Find another rational number q, such that $q>p$ AND $q^2 < 2$

[I am stuck on Rudin pg 1 . I am struggling to find an explanation as how would anyone get (2p+2)/(p+2). It works but I couldn't have imagined it - so is there a way we can do it systematically?]

Thanks

2. Originally Posted by aman_cc
Let p be a rational number. $p^2 < 2$
Find another rational number q, such that $q>p$ AND $q^2 < 2$
I am struggling to find an explanation as how would anyone get (2p+2)/(p+2). It works but I couldn't have imagined it - so is there a way we can do it systematically?]
I answered this very question several times.
The truth is: there is no satisfactory answer. In general, it is a ‘reverse engineering’ job.
Someone, most likely before Rudin, found that one simply worked.
I have seen several others. Bevin Youse uses $\frac{4p}{p^2+2}$ which also works.

3. Originally Posted by Plato
I answered this very question several times.
The truth is: there is no satisfactory answer. In general, it is a ‘reverse engineering’ job.
Someone, most likely before Rudin, found that one simply worked.
I have seen several others. Bevin Youse uses $\frac{4p}{p^2+2}$ which also works.
Thanks. Good to know people have struggled before me as well. I was like little disappointed - It was pg 1 of Rudin after all !!
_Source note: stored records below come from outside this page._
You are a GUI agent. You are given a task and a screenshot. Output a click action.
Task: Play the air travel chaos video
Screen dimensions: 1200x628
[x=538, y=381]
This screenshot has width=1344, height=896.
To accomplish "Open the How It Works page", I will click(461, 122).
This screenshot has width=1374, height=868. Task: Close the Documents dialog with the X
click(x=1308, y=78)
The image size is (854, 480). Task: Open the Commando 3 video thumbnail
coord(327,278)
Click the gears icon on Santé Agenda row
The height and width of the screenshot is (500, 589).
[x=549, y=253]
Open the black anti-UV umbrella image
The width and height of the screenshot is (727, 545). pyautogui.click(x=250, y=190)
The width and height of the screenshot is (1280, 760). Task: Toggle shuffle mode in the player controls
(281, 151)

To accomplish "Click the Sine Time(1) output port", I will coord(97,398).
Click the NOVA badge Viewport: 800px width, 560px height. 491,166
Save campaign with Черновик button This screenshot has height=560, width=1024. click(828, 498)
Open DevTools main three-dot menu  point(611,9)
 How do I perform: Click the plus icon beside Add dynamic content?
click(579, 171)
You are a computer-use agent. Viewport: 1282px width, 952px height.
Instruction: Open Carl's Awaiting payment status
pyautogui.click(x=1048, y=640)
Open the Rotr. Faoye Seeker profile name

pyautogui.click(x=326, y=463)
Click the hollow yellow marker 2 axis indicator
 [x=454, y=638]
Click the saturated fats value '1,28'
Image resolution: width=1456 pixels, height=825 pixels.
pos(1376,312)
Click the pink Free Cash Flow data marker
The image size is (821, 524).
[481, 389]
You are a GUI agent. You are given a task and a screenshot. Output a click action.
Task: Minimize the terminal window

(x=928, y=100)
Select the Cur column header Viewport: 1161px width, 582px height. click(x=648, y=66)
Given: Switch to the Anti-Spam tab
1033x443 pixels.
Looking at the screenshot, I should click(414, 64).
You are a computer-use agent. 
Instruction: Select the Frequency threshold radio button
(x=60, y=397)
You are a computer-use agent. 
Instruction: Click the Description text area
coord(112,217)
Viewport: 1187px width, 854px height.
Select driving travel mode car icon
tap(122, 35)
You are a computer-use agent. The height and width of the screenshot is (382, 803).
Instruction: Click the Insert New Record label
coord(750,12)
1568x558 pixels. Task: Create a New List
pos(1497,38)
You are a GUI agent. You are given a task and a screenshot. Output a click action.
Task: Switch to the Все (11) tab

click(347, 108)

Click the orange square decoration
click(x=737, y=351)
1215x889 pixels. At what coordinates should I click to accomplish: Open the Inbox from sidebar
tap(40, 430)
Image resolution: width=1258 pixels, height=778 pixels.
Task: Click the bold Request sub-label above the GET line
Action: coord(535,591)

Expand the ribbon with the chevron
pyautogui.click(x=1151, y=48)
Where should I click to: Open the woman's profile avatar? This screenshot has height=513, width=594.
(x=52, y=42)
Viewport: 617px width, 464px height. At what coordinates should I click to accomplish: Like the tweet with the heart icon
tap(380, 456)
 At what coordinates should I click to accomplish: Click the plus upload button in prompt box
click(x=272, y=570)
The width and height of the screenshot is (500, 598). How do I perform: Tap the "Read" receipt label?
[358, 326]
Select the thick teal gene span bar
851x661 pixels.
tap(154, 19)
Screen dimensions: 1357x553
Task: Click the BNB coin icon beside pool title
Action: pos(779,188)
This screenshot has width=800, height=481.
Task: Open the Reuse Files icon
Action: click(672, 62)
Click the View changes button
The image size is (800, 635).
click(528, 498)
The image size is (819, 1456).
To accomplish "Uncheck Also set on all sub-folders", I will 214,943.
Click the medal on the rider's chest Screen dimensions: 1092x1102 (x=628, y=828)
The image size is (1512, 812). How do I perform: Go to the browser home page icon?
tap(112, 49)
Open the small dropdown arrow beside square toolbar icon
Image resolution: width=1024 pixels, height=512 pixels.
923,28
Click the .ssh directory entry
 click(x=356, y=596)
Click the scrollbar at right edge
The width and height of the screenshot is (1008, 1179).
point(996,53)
4. Originally Posted by Plato
I answered this very question several times.
The truth is: there is no satisfactory answer. In general, it is a ‘reverse engineering’ job.
Someone, most likely before Rudin, found that one simply worked.
I have seen several others. Bevin Youse uses $\frac{4p}{p^2+2}$ which also works.
@Plato - I seem to have hit on a way it can be 'worked' out. This is based on a proof in Bartle book.

We know $p^2<2$
we need another rational x>0 such that $(p+x)^2<2$
$x(x+2p)<2-p^2$
Note x<2 => Any $x<\frac{2-p^2}{2+2p}$ will do.